* [Given exercise]
Please copy out, word for word, the lines of the material below from the line with "I will point(363,766)." to the line with "Looking at the screenshot, I should coord(237,478).", including both of those lines.

╭─ Dataset entries

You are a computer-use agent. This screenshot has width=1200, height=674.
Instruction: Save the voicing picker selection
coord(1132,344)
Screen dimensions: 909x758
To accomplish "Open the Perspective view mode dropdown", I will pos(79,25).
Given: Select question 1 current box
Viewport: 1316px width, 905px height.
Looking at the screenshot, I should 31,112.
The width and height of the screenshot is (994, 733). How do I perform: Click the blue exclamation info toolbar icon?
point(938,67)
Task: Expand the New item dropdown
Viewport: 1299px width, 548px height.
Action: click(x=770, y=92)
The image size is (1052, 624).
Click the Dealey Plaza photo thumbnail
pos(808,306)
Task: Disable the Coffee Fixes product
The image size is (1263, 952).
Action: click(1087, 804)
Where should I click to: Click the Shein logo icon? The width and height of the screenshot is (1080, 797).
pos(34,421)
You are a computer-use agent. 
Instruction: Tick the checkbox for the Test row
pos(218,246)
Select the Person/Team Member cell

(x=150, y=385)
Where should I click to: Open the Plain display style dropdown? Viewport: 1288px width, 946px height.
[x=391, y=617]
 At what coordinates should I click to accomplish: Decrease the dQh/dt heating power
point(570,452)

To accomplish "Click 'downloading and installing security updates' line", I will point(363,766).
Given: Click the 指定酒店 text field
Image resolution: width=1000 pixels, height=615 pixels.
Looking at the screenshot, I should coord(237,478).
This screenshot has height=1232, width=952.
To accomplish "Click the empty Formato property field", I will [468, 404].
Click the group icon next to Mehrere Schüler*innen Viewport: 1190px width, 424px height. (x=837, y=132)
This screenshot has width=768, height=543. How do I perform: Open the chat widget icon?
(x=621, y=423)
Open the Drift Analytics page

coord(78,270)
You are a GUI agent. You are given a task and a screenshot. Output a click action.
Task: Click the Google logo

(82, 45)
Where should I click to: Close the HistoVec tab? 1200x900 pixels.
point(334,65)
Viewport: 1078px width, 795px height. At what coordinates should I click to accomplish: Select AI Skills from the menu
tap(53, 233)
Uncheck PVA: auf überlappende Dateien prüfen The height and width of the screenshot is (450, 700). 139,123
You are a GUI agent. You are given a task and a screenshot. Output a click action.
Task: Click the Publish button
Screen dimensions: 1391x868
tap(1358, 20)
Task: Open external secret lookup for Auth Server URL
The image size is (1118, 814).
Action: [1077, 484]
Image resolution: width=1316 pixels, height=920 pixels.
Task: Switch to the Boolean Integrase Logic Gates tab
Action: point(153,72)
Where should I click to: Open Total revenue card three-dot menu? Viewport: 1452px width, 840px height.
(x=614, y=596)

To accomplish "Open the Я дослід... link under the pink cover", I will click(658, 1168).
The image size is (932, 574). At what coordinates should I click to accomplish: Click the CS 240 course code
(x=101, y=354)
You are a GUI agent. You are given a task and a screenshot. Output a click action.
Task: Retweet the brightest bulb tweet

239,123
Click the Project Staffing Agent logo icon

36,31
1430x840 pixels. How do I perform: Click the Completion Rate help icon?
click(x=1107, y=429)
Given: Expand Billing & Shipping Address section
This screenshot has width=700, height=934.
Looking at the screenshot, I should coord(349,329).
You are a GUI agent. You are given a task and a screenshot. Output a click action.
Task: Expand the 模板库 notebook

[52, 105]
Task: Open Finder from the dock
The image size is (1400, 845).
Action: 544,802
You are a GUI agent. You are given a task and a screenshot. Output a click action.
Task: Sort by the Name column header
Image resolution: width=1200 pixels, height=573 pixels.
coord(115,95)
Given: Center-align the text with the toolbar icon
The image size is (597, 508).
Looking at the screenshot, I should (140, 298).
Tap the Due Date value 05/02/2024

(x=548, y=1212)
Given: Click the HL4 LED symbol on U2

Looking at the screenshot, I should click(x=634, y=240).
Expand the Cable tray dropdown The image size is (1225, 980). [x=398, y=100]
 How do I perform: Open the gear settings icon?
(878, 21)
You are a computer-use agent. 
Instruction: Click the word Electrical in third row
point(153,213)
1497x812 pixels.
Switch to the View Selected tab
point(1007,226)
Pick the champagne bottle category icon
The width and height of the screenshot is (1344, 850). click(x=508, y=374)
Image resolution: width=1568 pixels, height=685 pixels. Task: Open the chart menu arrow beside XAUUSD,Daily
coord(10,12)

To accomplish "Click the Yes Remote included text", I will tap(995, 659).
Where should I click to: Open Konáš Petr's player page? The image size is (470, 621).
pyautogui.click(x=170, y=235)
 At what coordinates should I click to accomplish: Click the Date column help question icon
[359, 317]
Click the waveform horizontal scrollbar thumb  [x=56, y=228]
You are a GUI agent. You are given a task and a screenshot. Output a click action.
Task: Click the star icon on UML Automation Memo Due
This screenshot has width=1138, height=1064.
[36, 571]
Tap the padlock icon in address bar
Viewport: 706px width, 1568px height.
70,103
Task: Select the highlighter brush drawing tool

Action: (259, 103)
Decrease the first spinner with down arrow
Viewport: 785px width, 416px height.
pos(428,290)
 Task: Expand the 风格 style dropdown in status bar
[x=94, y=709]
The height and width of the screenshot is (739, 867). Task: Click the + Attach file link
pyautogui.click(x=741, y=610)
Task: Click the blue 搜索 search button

╰─

* [Result]
To accomplish "Click 'downloading and installing security updates' line", I will point(363,766).
Given: Click the 指定酒店 text field
Image resolution: width=1000 pixels, height=615 pixels.
Looking at the screenshot, I should coord(237,478).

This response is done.